1.1.3 MSCs的超顺磁氧化铁（SPIO）标记 转染了EGFP质粒的脐带来源的MSCs由申报单位的生物治疗中心提供。向第4代MSCs培养基内加入SPIO，使铁的终浓度为 50μg/mL，在 37℃、5%CO2孵箱内培养24h。通过普鲁士蓝染色判断SPIO标记是否成功，并用CCK-8法检测细胞活性。

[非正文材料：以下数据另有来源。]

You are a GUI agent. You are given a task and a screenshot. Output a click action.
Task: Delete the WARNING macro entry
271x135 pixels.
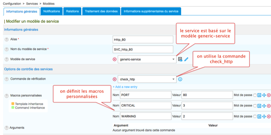coord(269,116)
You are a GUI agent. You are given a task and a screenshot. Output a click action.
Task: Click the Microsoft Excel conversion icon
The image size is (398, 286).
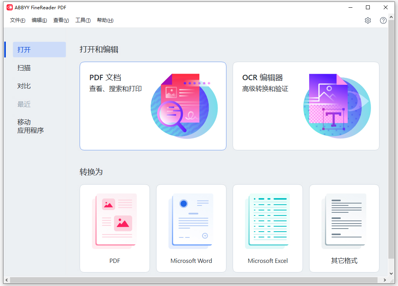click(x=267, y=221)
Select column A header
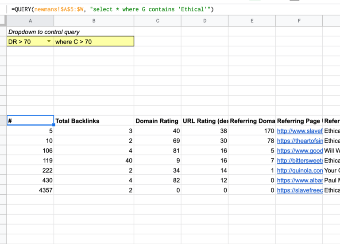The height and width of the screenshot is (244, 340). click(x=30, y=21)
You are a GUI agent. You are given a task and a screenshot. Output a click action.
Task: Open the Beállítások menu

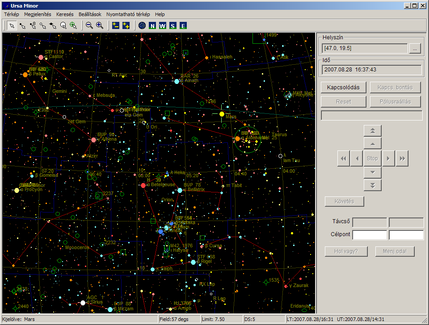(x=90, y=14)
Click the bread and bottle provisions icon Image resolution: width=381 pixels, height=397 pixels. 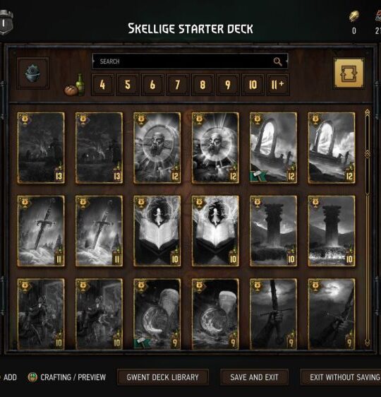pos(74,85)
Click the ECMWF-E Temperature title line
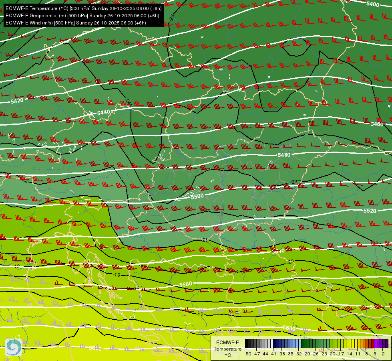Image resolution: width=392 pixels, height=361 pixels. [x=84, y=8]
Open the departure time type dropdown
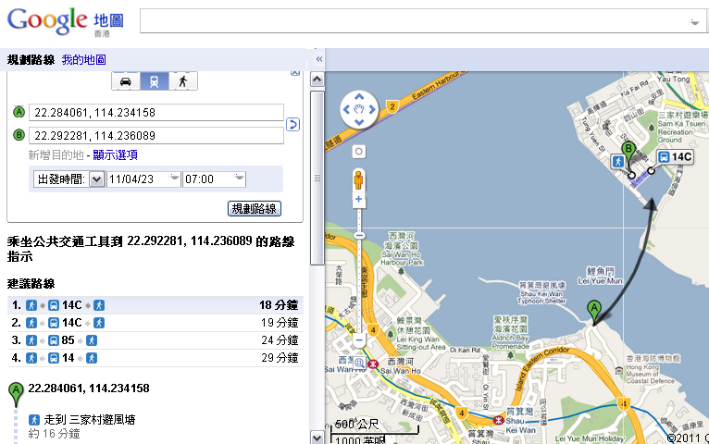Image resolution: width=709 pixels, height=444 pixels. click(x=96, y=179)
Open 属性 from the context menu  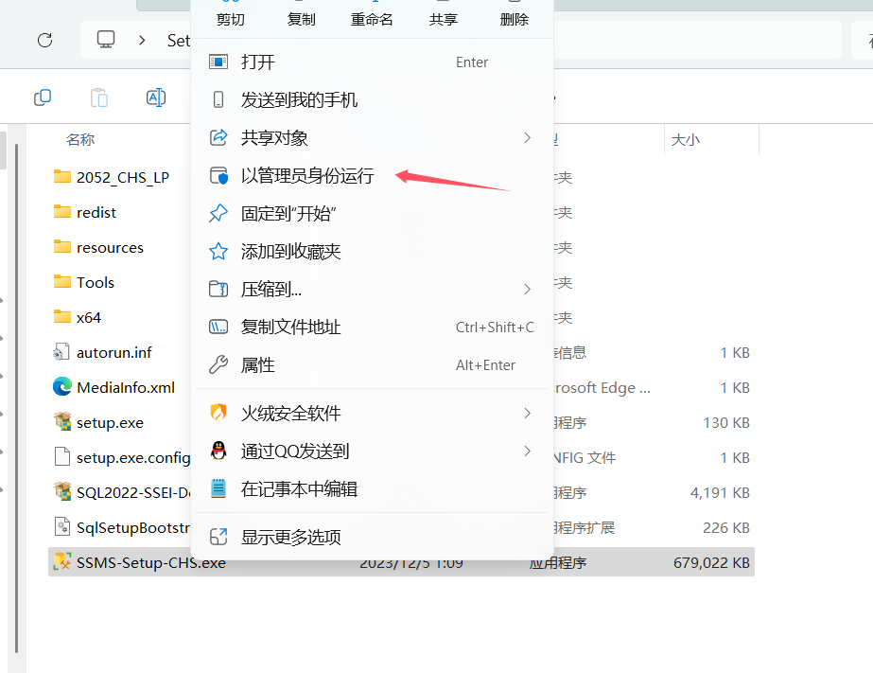tap(252, 364)
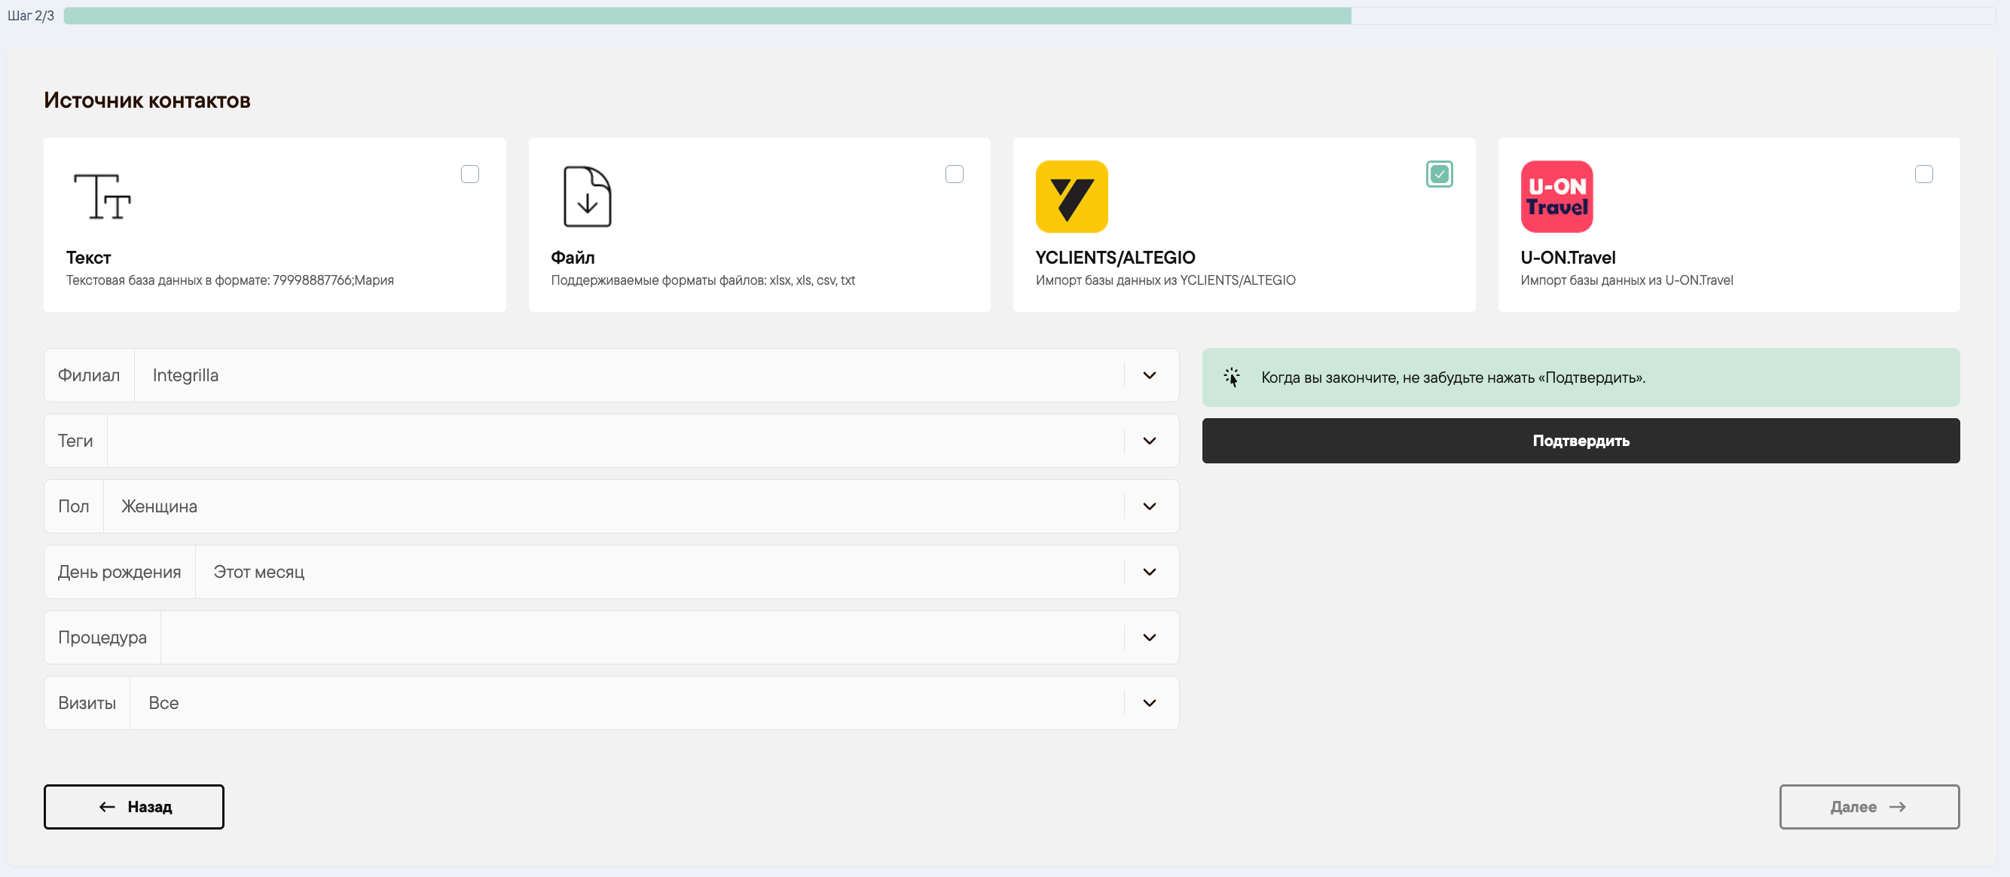Click the File download document icon
Screen dimensions: 2010x877
coord(588,197)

1.1.4 低频聚焦超声联合微泡注射和MSCs注射 实验动物随机分为四组：对照组（MCAO组）；超声微泡组；MSCs组；超声微泡+MSCs组。每组20只，雌雄各半。各组均在MCAO模型建立后的12h进行处理。进行超声微泡辐照时使用3.0T MR定位，用3%戊巴比妥钠肌注麻醉动物，仰卧固定于MRI立体定向治疗系统中，MRI扫描器采用临床标准3.0T信号系统。每次照射前校正系统焦点坐标，根据MRI T2信息调系统焦点至目标区域—右侧内囊后肢、右侧中央前回。实验采用三种MRI扫描序列分别为：照射前T2相扫描（TR：2000msec，TE：75msec，2次采集）获取骨窗信息；实验中T1相扫描（TR：500msec，TE：15msec，2次采集）实时监测脑组织。并行MRA和动脉自旋标记（ASL）成像。注射MSCs时由尾静脉推注纳米微泡1mL和MSCs悬液（细胞总数分别为1×105个），同时用小动物超声探头行超声照射，照射频率分别为0.2、0.5和0.8MHz，照射时间分别为 10、30和 60s。非 MSCs治疗组则注入生理盐水1mL。

1.2 观察指标

1.2.1 治疗前后大鼠的神经功能评分 各组治疗前及处理后2周和4周再次进行神经功能评估。0分，无能缺损症状；1分，不能完全伸展左侧前爪；2分，完全不能完全伸展左侧前爪；3分，轻度向左侧转圈；4分，严重地向左侧转圈；5分，向左侧倾倒。评分为1～4分者视为造模成功。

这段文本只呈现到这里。